— begin —
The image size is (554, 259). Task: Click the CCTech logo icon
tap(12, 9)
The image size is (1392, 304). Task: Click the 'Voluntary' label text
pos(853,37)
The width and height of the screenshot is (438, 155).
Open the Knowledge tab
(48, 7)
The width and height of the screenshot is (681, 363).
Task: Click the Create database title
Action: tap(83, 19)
— end —
» **Problem description**: Lay out every line of the records above as a Markdown table, leaving out any blank lines. Use two columns, Row and Line: the first holds the row number and the second holds the line.

» **Complete output**:
| Row | Line |
|---|---|
| 1 | The image size is (554, 259). Task: Click the CCTech logo icon |
| 2 | tap(12, 9) |
| 3 | The image size is (1392, 304). Task: Click the 'Voluntary' label text |
| 4 | pos(853,37) |
| 5 | The width and height of the screenshot is (438, 155). |
| 6 | Open the Knowledge tab |
| 7 | (48, 7) |
| 8 | The width and height of the screenshot is (681, 363). |
| 9 | Task: Click the Create database title |
| 10 | Action: tap(83, 19) |